## THE TASK
Once the line with "The height and width of the screenshot is (846, 2084)." is found in the entries below, repeat it and each following line exactly, up to and including the line with "Click the All". Add no other lines.

## DATA FOR THIS TASK
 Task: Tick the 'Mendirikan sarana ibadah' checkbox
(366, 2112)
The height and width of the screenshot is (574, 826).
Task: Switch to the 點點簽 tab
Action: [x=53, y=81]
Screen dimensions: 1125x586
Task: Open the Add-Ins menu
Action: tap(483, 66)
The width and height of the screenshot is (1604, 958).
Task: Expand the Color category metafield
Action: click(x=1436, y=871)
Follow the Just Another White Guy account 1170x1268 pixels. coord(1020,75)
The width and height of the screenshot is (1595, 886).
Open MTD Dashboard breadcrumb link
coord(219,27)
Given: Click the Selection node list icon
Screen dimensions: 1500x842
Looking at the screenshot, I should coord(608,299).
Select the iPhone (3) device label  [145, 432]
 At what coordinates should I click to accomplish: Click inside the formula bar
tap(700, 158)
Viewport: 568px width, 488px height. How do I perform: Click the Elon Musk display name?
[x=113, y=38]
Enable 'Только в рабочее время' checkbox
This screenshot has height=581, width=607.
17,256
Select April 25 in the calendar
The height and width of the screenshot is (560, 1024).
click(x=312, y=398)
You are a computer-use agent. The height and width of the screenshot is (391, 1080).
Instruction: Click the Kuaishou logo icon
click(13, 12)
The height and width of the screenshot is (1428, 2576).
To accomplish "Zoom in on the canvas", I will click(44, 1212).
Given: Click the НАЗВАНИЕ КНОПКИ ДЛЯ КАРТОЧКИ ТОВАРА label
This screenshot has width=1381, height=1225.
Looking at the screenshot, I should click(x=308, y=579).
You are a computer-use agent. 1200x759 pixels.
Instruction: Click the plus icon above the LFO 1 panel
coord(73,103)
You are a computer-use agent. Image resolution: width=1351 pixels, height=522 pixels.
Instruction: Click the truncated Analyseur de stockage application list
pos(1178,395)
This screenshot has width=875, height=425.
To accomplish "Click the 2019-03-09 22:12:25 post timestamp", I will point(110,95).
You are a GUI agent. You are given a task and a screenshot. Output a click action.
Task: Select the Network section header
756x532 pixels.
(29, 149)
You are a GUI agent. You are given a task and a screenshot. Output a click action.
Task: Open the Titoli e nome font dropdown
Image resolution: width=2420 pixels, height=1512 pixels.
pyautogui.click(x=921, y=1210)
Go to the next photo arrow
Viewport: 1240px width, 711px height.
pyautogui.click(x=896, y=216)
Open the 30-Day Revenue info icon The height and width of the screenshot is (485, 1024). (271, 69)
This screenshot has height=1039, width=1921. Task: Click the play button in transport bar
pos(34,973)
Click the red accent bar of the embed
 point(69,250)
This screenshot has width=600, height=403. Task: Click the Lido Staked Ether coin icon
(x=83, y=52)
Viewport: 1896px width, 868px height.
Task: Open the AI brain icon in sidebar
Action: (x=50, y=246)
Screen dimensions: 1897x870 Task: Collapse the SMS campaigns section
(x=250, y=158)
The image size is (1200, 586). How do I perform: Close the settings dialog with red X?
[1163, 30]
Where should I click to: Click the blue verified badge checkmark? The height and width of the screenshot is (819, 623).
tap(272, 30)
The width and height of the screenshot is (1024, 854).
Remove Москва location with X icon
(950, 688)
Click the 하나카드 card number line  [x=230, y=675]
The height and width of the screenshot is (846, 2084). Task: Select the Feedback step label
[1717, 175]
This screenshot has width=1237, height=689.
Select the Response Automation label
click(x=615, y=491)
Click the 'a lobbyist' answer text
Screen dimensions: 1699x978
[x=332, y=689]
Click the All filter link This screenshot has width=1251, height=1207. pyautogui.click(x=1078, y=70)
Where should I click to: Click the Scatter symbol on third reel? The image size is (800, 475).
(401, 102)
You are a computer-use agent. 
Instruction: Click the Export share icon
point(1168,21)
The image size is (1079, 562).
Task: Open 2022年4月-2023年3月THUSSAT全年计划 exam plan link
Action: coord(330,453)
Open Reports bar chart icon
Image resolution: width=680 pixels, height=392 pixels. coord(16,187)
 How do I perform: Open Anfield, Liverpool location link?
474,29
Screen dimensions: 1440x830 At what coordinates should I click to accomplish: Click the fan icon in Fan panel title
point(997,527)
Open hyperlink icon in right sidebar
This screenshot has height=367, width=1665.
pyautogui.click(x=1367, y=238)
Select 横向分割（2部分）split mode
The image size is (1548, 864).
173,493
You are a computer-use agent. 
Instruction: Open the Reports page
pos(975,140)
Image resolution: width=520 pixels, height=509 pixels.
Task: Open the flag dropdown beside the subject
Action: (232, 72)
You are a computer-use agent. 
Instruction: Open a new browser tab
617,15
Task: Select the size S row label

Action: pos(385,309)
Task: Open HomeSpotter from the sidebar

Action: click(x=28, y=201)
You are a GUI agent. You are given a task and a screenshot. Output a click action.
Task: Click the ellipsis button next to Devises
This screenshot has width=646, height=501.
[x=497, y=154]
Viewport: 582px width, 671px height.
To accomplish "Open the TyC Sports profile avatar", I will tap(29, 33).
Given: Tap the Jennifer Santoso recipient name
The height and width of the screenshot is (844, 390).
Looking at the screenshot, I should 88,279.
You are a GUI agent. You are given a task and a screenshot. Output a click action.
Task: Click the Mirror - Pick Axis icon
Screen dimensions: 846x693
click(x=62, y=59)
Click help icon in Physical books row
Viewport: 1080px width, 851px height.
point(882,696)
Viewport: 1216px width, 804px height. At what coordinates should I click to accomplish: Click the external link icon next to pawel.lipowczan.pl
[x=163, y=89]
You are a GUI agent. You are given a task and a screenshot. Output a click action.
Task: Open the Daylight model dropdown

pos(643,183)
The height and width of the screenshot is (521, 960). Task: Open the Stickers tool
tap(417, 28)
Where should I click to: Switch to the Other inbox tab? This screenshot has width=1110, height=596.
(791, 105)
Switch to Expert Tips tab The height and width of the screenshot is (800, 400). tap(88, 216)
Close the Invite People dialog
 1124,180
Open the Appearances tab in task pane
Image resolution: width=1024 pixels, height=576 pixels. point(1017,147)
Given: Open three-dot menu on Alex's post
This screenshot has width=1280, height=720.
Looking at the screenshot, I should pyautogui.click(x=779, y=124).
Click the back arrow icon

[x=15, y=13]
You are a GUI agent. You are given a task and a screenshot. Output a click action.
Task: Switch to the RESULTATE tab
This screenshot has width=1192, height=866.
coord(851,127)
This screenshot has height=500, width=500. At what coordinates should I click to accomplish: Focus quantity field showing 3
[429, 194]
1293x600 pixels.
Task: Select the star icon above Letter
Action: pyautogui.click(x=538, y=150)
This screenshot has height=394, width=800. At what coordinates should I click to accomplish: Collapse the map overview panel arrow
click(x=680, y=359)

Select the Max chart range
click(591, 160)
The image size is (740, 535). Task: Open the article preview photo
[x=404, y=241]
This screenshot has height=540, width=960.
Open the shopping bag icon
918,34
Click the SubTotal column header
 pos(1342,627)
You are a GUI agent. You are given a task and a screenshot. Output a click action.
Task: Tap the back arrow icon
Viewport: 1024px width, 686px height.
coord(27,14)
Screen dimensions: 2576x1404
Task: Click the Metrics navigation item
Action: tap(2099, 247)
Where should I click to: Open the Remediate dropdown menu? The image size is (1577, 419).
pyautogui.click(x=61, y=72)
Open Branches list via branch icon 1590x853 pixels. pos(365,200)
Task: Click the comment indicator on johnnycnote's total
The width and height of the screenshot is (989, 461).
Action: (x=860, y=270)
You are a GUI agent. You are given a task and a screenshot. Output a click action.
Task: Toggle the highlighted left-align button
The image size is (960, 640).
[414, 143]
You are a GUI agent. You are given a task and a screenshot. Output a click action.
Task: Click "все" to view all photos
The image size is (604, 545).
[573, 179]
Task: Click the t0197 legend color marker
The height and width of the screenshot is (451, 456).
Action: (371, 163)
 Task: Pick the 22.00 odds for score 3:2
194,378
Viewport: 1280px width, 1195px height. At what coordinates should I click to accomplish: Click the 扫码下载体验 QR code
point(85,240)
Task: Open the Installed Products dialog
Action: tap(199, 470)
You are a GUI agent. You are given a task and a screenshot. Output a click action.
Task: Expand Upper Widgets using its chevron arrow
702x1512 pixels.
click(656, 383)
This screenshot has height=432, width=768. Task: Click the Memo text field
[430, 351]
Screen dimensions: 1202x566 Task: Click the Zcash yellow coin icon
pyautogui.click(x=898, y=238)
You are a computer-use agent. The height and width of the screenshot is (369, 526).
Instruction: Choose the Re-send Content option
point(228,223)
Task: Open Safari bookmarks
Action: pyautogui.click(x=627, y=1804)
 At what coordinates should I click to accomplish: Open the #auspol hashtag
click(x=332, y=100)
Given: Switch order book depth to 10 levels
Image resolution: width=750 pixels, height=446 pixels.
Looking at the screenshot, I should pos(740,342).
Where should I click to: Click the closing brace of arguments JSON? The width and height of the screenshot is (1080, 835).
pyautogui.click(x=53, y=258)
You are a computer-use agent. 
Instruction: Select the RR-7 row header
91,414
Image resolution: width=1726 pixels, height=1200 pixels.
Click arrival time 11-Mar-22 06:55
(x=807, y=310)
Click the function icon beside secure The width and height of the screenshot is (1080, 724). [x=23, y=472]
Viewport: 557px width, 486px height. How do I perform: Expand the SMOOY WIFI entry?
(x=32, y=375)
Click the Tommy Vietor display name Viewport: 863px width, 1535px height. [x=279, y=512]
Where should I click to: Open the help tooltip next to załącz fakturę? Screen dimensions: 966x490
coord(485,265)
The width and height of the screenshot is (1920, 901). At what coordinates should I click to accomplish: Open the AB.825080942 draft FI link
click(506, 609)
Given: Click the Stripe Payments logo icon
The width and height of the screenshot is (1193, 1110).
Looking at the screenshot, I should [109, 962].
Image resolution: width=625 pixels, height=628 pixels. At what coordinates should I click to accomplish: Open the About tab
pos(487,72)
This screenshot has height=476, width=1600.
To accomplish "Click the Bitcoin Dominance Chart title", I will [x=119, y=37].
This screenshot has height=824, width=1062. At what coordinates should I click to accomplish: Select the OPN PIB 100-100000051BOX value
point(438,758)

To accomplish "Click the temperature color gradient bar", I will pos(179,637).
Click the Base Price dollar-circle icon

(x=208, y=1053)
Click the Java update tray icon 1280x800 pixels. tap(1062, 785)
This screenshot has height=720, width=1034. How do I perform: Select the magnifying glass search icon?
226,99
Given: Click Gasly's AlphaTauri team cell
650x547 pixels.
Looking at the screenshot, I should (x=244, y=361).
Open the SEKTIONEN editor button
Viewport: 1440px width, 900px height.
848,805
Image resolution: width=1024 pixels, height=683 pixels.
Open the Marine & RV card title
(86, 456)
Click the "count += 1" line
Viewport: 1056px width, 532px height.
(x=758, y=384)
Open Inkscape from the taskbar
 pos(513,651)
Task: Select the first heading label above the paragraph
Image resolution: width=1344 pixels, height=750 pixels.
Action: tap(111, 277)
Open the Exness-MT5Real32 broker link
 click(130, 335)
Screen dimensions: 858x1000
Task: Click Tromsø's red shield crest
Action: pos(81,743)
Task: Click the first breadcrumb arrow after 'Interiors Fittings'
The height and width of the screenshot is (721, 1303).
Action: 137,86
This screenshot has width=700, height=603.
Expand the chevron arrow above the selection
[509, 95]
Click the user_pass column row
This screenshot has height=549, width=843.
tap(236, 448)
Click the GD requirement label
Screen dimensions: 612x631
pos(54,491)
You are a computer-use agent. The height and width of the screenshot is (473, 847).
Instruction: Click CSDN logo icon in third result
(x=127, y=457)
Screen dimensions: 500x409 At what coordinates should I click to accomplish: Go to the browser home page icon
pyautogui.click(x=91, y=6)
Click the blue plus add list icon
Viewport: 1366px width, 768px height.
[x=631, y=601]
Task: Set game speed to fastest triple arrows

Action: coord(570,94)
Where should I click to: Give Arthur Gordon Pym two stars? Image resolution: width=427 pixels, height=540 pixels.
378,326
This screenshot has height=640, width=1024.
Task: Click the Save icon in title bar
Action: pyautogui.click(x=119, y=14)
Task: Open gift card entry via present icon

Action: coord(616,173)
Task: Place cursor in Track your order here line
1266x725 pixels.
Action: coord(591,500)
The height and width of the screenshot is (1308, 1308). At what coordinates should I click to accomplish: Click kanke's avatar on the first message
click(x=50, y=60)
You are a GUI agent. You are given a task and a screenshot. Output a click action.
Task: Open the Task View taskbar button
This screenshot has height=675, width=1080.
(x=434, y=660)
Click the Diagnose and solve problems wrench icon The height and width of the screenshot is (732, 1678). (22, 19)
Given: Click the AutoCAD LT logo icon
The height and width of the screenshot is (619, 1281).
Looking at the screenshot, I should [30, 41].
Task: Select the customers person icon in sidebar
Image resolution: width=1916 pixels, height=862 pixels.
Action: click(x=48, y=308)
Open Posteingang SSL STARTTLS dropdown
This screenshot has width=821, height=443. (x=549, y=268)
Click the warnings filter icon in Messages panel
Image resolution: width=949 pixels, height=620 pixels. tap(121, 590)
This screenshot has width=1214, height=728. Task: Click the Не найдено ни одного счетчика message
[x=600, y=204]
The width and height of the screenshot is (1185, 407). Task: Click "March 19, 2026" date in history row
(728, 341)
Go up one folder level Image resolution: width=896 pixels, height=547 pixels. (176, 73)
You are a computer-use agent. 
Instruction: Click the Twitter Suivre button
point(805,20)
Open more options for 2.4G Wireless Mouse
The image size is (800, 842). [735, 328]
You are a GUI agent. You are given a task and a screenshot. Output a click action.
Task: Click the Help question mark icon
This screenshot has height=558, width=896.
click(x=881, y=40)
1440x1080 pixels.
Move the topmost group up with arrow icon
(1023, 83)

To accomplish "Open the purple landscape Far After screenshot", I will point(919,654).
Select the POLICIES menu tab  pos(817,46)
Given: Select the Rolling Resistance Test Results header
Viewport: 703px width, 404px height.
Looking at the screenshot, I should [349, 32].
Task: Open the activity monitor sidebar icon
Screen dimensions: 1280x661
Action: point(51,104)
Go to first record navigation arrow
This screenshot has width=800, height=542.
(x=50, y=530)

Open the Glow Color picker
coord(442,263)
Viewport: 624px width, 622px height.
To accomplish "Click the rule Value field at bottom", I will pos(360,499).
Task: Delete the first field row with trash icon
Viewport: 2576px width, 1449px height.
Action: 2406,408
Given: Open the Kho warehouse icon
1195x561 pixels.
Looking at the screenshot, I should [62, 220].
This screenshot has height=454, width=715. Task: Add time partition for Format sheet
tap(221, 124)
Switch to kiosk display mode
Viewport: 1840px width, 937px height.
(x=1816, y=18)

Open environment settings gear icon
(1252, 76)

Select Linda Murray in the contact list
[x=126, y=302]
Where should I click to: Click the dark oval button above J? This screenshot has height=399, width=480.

## RESULT
The height and width of the screenshot is (846, 2084). Task: Select the Feedback step label
[1717, 175]
This screenshot has width=1237, height=689.
Select the Response Automation label
click(x=615, y=491)
Click the 'a lobbyist' answer text
Screen dimensions: 1699x978
[x=332, y=689]
Click the All filter link This screenshot has width=1251, height=1207. pyautogui.click(x=1078, y=70)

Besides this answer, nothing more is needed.